CUMMINGS, Circuit Judge.

Country Life Insurance Company, Country Mutual Insurance Company, and Country Casualty Insurance Company (“Country Companies”) appeal the district court’s entry of partial summary judgment in favor of plaintiff Mutual Service Casualty Insur- *549 anee Company (“MSI”), which sought declaratory relief concerning its obligations under both a general liability and an umbrella insurance policy it issued to Country Companies. The court below concluded that because MSI’s policies did not cover the intentional torts alleged in the underlying lawsuit, MSI need not defend nor indemnify Country Companies against the class action seeking damages in excess of $20 million. We affirm for the reasons that follow.

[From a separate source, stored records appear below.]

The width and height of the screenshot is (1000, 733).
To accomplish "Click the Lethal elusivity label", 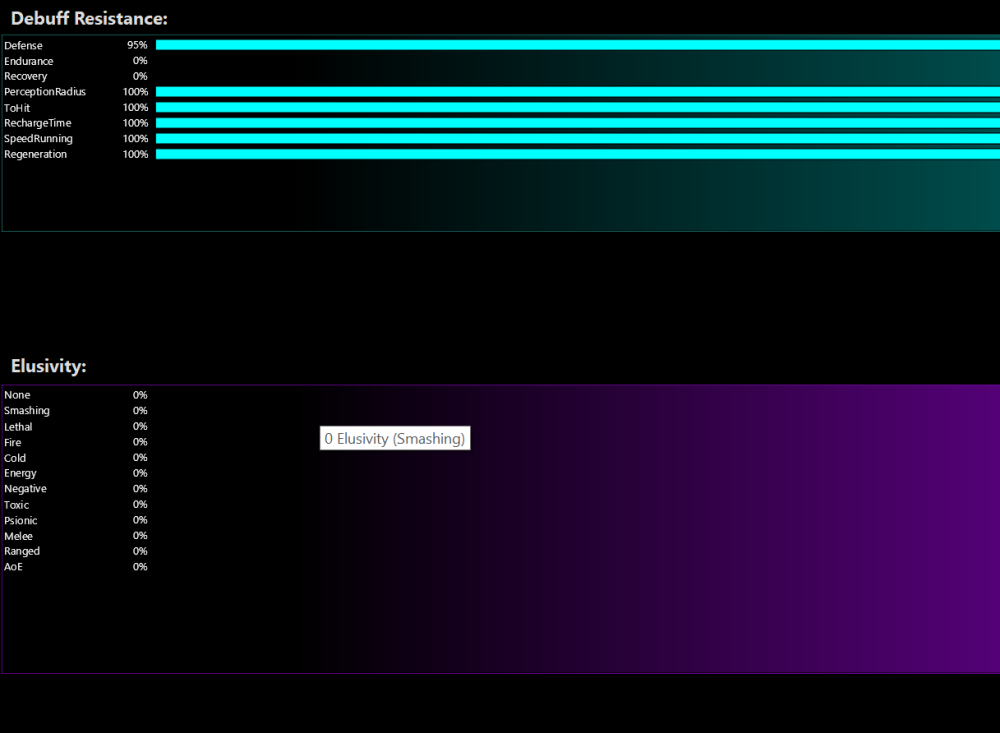I will point(18,427).
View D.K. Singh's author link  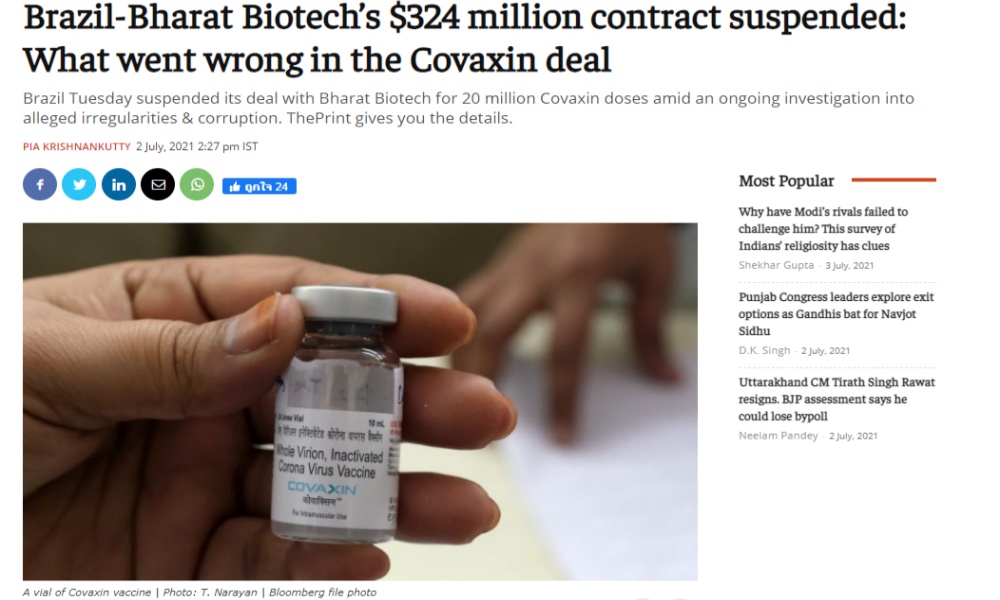click(763, 351)
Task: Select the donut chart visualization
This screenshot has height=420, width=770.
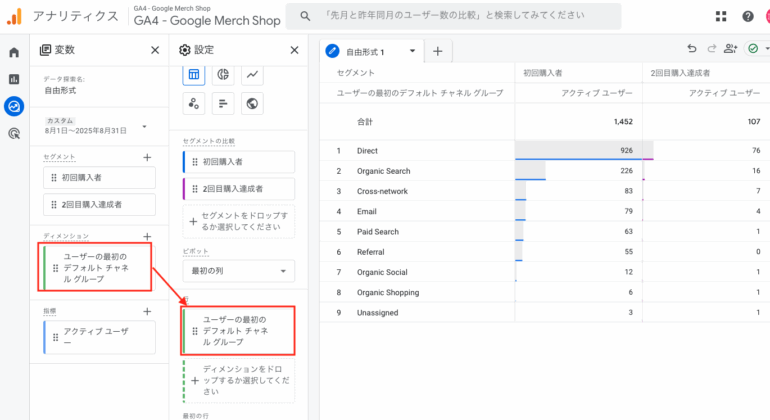Action: [x=224, y=74]
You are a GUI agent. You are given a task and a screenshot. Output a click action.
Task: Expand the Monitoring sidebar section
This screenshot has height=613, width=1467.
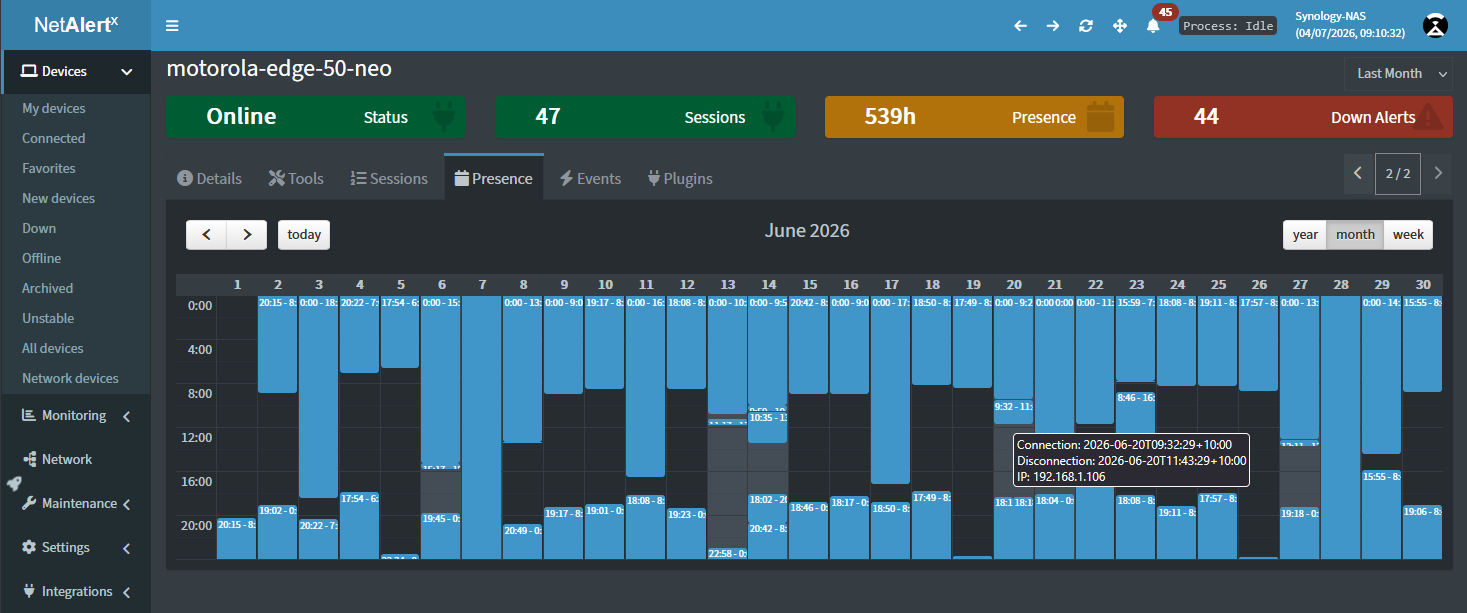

Joseph Slimack, as well as certain other former agents of Country Companies, 1 filed a two-count complaint on October 21, 1981, in state court, alleging that Country Companies “knowingly” engaged in a “scheme or plan” to deprive them of compensation due under agency contracts as well as firing them or forcing their resignation if they objected to the foregoing conduct. Count I claimed that when various insurance policyholders failed to pay their premiums, Country Companies then withheld the agents’ commissions and applied them to pay the delinquent premiums. Count II further alleged that the insurance accounts procured by the former agents were subsequently transferred to the new agents who replaced them. The claimant agents also asserted that they suffered emotional distress emanating from Country Companies’ actions. The complaint sought unquantified compensatory damages as well as $20 million dollars in punitive damages on each count.

MSI insured Country Companies under two policies, a general liability and an umbrella policy. The general liability policy covered property damage and bodily injury, while the umbrella policy insured against loss in excess of the general policy’s limits of coverage. In each policy, the insuring clause restricted liability coverage to loss caused by an “occurrence,” defined as “an accident ... which results in bodily injury or property damage neither expected or intended from the standpoint of the insured.”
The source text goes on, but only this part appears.